[Viewpoint] Listen to pleas of the studentsThree decades ago, when Korea’s military dictatorship was cut short, some professors sat down with their students in a campus room. My peers and I were bold and angry. One of us asked the teaching staff, “Where were you when young students engulfed themselves in flames in protest at the dictatorship?”
The second one was more straightforward. “Weren’t you playing baduk (Korean chess)?” he asked looking pointedly at a professor known for his passion for the game. The professor murmured with his eyes down, “I won’t play anymore.” The third asked, “What should we do in order not to make sure our friends did not die in vain?” A senior professor finally answered: “Make history.” Upon this comment, we all decided that we needed a drink.
University campuses 30 years later are far more sophisticated and colorful, though devoid of the pain and rage that typically encompassed young intellectuals in the past. I have joined the near-senior group of lecturers and every time I advise students against fretting too much over how to make a living after graduation, they give me that look - “It’s easy for you to say. You’ve made it.”
That zeitgeist has long gone out of fashion on college campuses. A book by one of my university colleague’s was motivated by concerns for students missing out on the prerogatives of the young age. His words of wisdom and comfort reach out to the restless young people who are in agony not because of existential rumination or satirical questioning about life’s hypocrisy and paradoxes, but because of the fear of being left behind on the social ladder or not making it in the cutthroat social jungle.
I do not want to speak for Suh Nam-pyo, president of Korea Advanced Institute of Science and Technology, currently in hot water over a series of suicides on his campus. If his notorious punitive policy of penalizing poor academic performance with higher tuition fees was adopted in other top-tier schools in Seoul, we would have had a dozen student deaths in our hand. To today’s young people who have not learned to stand up to defeat and disgrace, such a humiliating stigma sent them to self-pity and the grave.

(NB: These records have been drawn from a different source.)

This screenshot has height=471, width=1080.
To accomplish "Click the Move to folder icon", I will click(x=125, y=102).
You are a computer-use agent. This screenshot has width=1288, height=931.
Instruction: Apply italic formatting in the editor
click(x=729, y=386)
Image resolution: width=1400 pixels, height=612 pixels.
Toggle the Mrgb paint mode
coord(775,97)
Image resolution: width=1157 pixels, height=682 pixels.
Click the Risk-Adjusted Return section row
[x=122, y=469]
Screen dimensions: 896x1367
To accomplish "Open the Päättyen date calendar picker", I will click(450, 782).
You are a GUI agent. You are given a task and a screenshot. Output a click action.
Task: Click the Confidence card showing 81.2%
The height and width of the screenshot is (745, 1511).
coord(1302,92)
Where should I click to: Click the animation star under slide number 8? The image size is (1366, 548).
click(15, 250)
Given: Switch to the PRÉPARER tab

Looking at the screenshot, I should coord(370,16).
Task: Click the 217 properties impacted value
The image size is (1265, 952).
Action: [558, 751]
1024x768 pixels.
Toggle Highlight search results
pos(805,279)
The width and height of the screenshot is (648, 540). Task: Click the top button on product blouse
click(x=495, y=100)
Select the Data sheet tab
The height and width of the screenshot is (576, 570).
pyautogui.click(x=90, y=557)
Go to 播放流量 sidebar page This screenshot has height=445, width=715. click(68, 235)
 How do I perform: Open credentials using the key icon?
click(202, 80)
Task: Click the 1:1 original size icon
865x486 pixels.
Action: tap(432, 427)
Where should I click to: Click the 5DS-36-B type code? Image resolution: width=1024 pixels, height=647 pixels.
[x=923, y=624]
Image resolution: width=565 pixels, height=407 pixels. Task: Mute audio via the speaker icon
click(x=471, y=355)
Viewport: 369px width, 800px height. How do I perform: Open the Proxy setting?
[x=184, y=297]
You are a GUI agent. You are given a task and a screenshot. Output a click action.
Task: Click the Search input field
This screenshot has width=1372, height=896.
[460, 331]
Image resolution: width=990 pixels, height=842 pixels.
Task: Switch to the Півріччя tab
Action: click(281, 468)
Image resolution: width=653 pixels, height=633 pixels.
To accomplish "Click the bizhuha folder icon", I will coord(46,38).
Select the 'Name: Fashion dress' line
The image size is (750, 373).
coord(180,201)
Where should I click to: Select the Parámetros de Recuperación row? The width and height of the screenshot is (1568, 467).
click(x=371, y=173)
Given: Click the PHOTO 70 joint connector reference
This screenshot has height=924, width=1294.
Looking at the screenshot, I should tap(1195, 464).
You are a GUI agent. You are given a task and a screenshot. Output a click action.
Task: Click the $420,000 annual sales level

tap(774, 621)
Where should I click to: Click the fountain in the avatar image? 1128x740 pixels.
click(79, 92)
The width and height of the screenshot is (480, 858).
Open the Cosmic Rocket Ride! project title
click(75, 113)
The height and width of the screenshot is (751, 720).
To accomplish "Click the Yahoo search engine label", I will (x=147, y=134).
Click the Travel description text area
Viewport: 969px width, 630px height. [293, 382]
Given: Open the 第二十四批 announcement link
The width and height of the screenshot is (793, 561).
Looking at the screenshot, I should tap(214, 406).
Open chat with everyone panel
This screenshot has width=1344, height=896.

In the days ripe with that zeitgeist - spirit of the time - and rebellious pursuit for a higher goal, personal worries had been a luxury. The young mind and spirit had been too engrossed with the quest for light to prevail over the darkness in society. Today’s young intellectuals should recall the cries of past martyrs of historical purpose and eschew the pitfall of degeneration and weakness while serving the vain prizes of the time.
To Kaist students’ outcry that their school lacks philosophy and only demands factory-like efficiency, their president responded with a no-nonsense textbook theory.
Suh was of the generation who believed strong mind and labor could conquer any stress and challenge.
But such youthful fortitude has long expired and Suh’s words are no more than nagging from the old school. The young people need a new, higher goal to fulfill their spiritual void.
To a domineering and result-obsessed university president, the needs and calls from the students and lecturing faculty may be insignificant.
The teaching staff have no voice at Kaist, where a council of professors does not exist. Some have left, appalled by the top-down administrative system and a popular biology professor hanged himself due to frustration and stress.
It remains questionable how creativeness and innovation can spring from lectures taught in English and how shoving unilateral yardsticks to special talents in robot technology and math can help hone the science and technology standards of this country.
Students would have desired a dean who mourned for the dead and offered words of comfort instead of advice for strong wills.
The spate of student deaths at Kaist underscores the crime that the generation that prides itself as the hero of the rags-to-riches miracle has committed upon the younger generation. We may have pushed and drove the young to the prison of obsession over high performance with a nothing-comes-free-philosophy from the impoverished days. We may have whipped them to climb over high social barriers and looked away when they fell down from the social ladder.
The bitter pill to swallow is that we adults have failed in teaching our younger generation to challenge and endeavor to make their world better. We, as the generation who raged against the injustice of the time, floundered in leaving behind a better legacy. The future of today’s young generation is up to those who now dominate power, riches and intelligence. But to our chagrin, we have done little to fill up the spiritual reserves for our later generation. There are none among us who can spur inspiration and hope for the young.
If we have any respect for the dead, we should look upon ourselves for our part in the insensitivity, selfishness and negligence in failing to show the younger generation what the common goodness is, how to share the burden of duress and how to embrace the weaker.
*The writer is a professor of sociology at Seoul National University.